Sixteen years after composing these
songs Weinberg was in fact the pianist
in the first performance of Shostakovich’s
Blok Romances, Op. 127.
The final group of
songs were written in 1973, two year’s
before Shostakovich’s death. The song
cycle sets poems by Gabriela Mistral
(1889–1957), the Chilean poet and educator.

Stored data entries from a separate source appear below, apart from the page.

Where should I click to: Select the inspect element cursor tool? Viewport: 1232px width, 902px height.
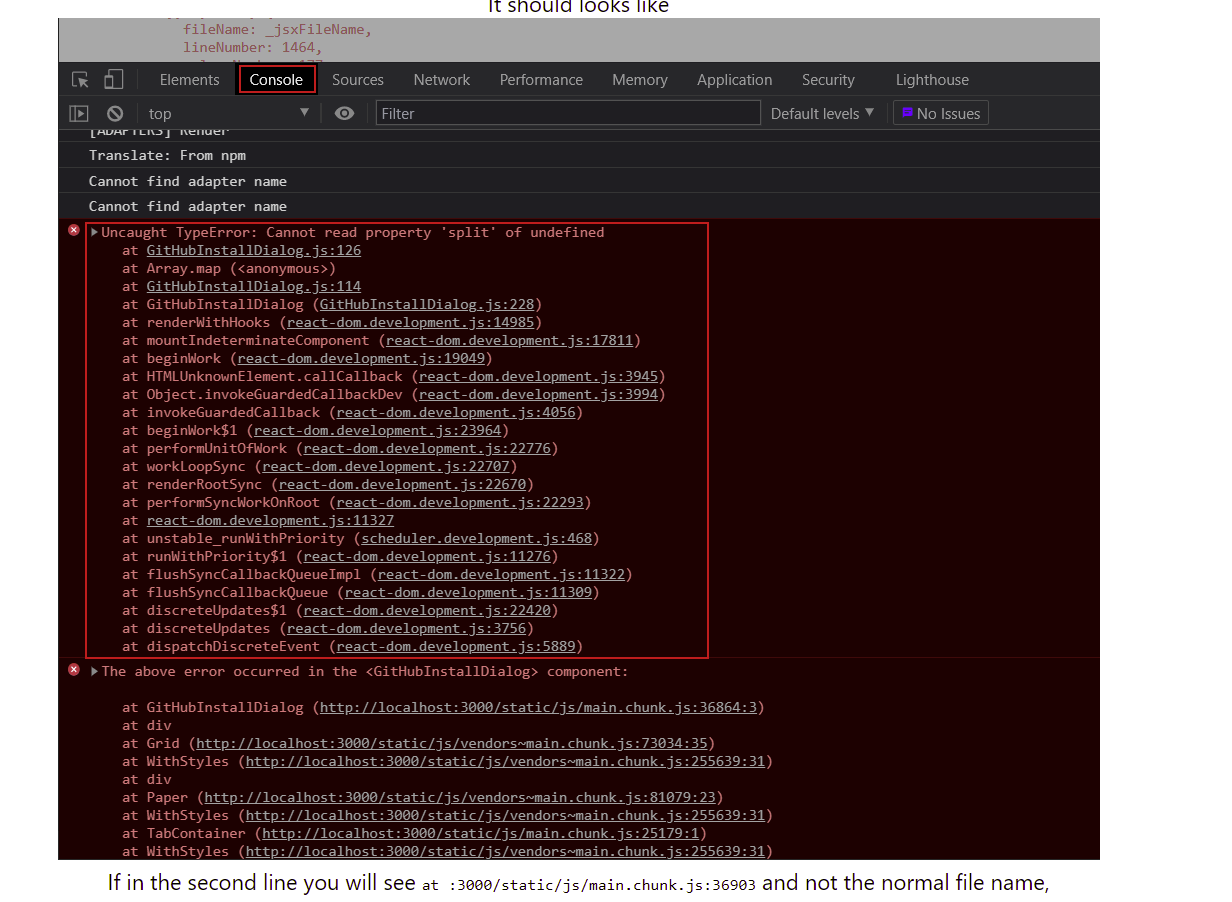80,79
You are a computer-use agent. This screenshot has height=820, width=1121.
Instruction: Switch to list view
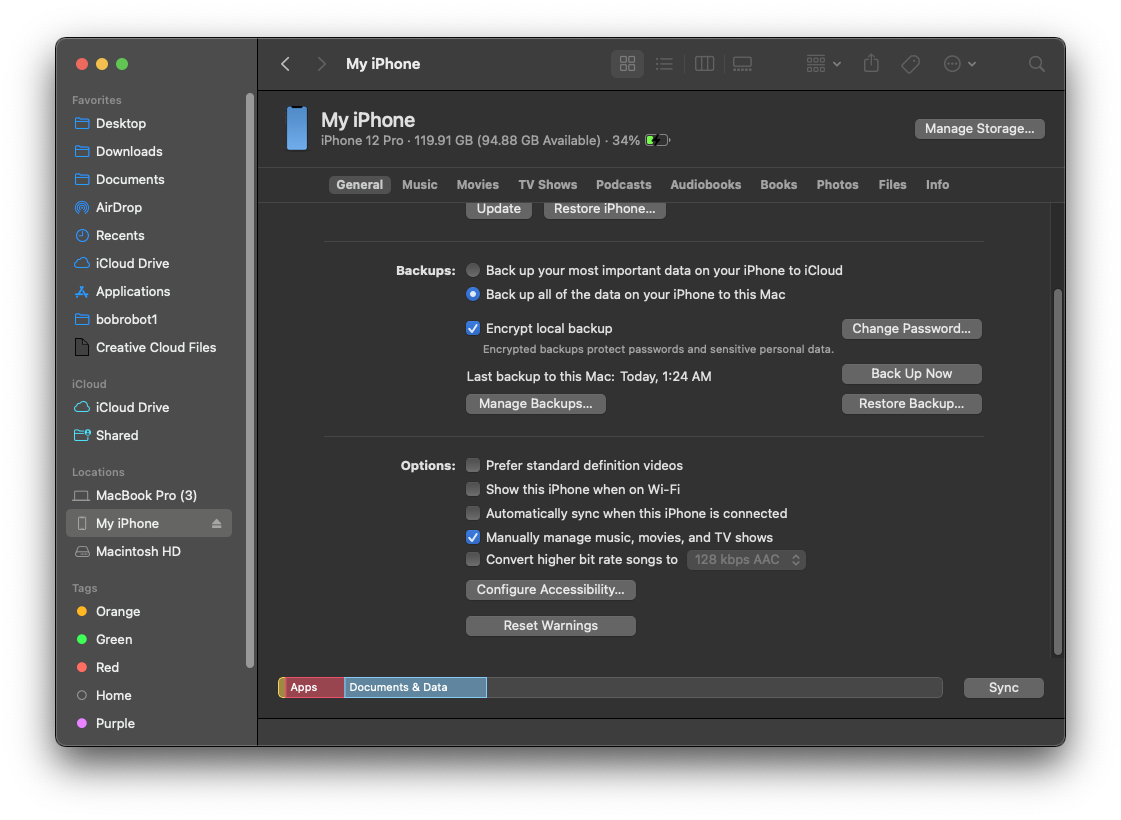664,64
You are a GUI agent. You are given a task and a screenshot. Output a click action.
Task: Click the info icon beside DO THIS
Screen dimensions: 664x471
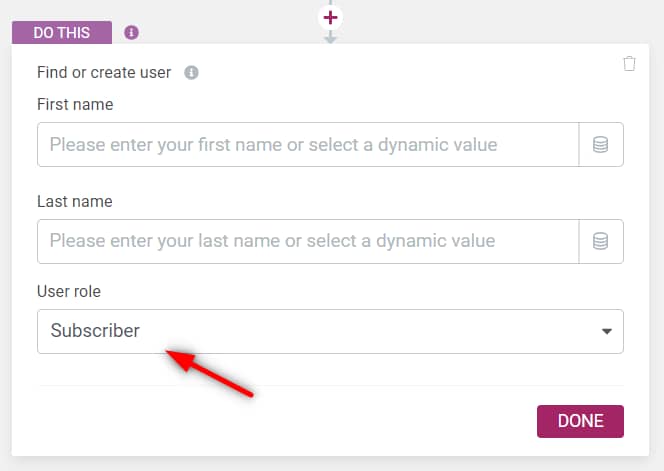point(132,32)
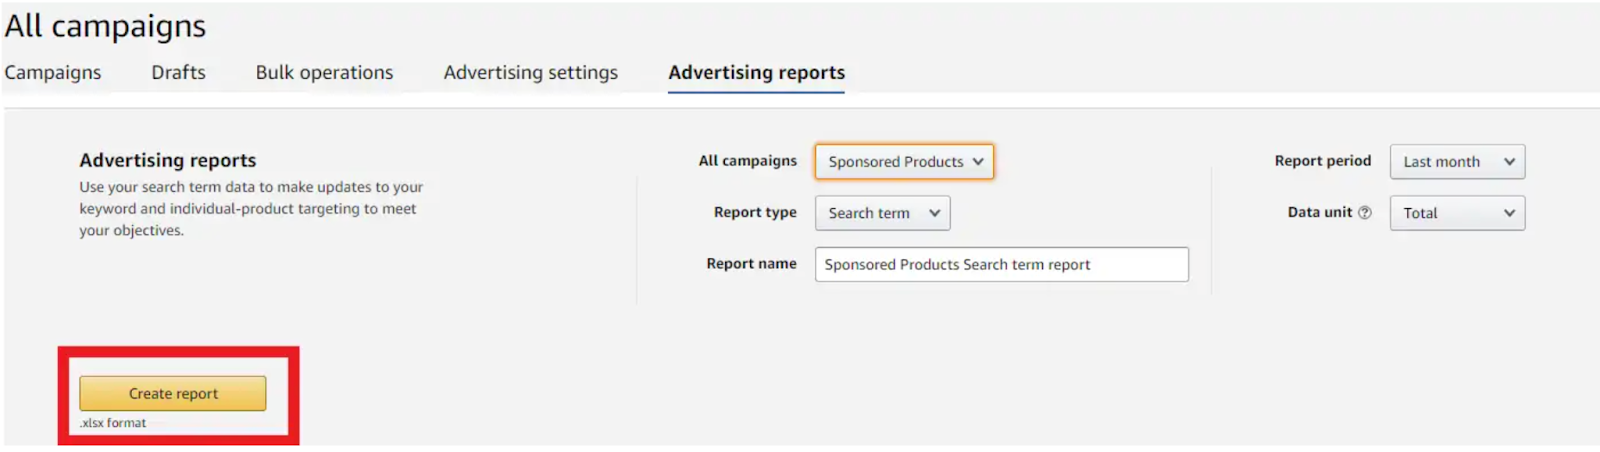This screenshot has width=1600, height=452.
Task: Click the Report period field label
Action: [1322, 161]
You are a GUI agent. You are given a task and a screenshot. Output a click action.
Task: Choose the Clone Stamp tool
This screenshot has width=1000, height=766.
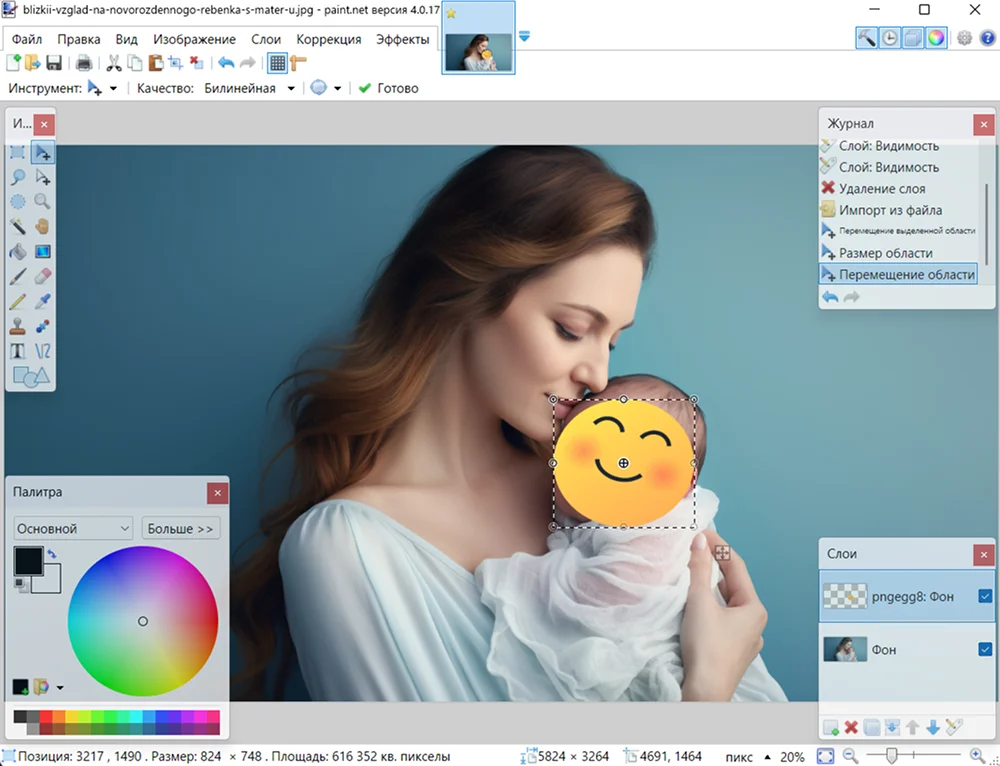(x=17, y=327)
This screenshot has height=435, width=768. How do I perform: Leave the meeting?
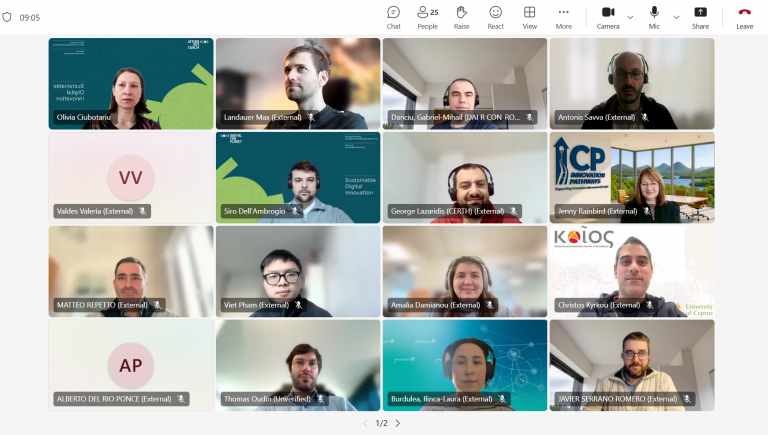pos(744,16)
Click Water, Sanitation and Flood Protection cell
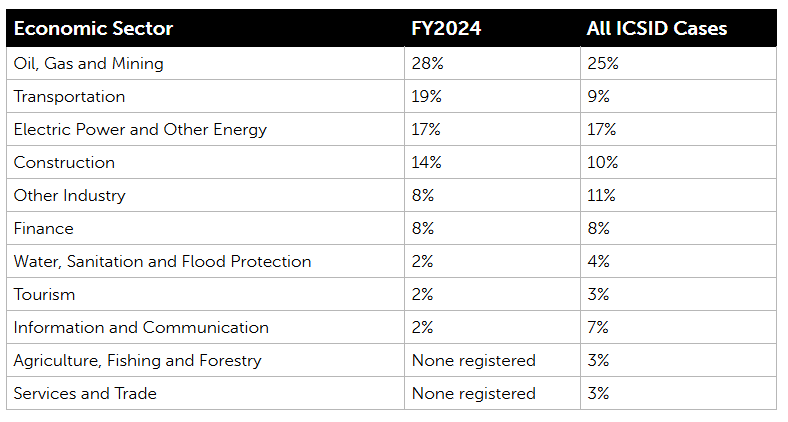Screen dimensions: 788x422 coord(162,262)
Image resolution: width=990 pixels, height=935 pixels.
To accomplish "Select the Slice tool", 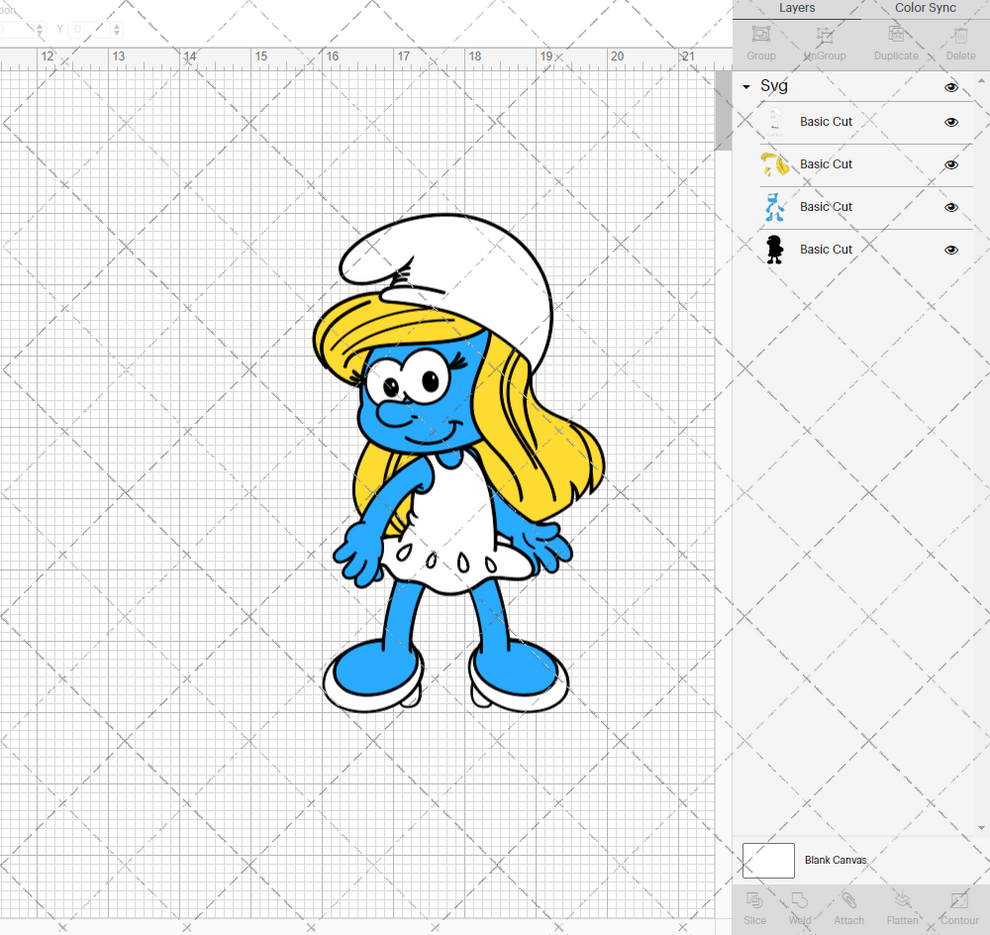I will click(x=754, y=908).
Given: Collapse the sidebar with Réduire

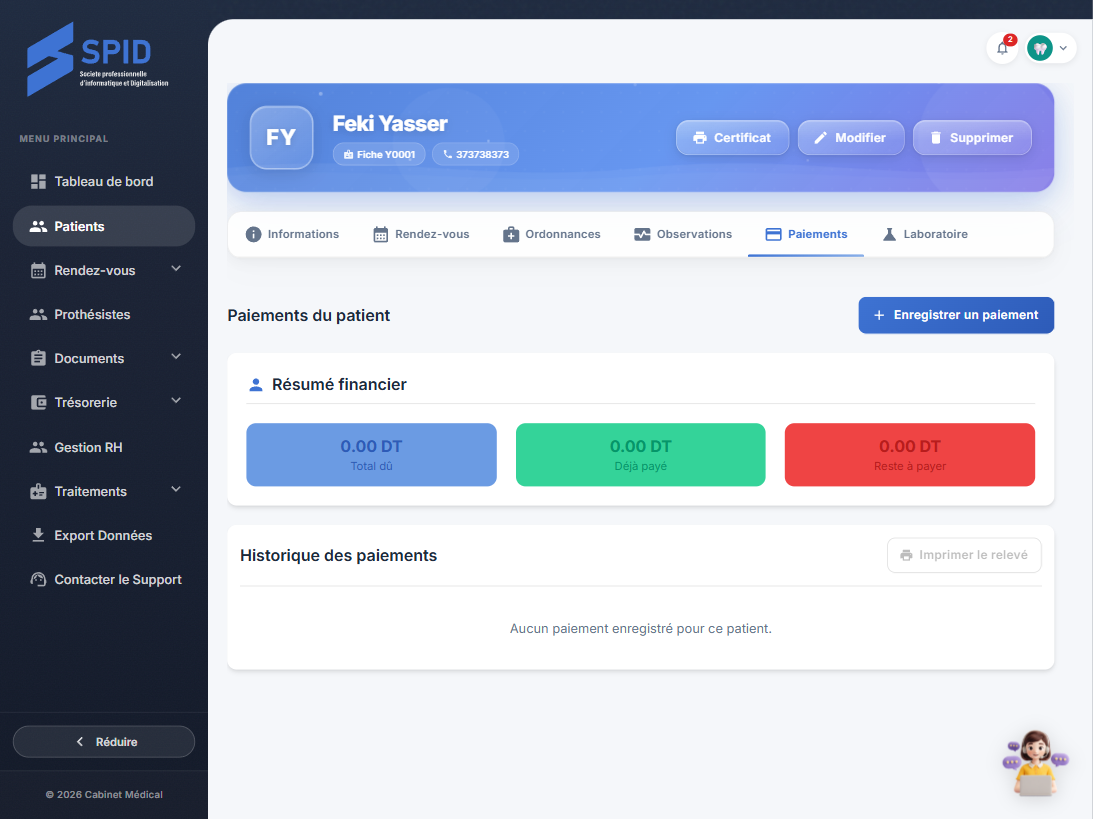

Mistral was a supporter of the Popular
Front in the Spanish Civil War and so
was ideologically acceptable in the
Soviet Union. These are all lullabies
and Weinberg introduces a rocking motion
in the first song - this continues throughout
the cycle. We seem a long way from late
Shostakovich here.
The vocal line is smooth
and melodic and Weinberg’s harmonic
language has developed a new fluidity
and obliqueness. The poems are not entirely
straightforward. They touch on implied
social comment and the adult’s need
for comfort. Weinberg’s settings accept
this, never making the songs quite the
simple lullabies that they could be.
Kalugina is equally
at home in these late Weinberg songs
and her account, often understated,
can be quite poignant. In all three
song-cycles, the singers are ably accompanied
by Dmitry Korostelyov. Weinberg was
a pianist himself and Korostelyov seems
remarkably unphased by any of the demands
that Weinberg makes of him.
This is a fine start
to Toccata’s Weinberg series. Weinberg’s
music deserves to be better known and
this disc should win many converts for
his alternative view of Soviet modernism.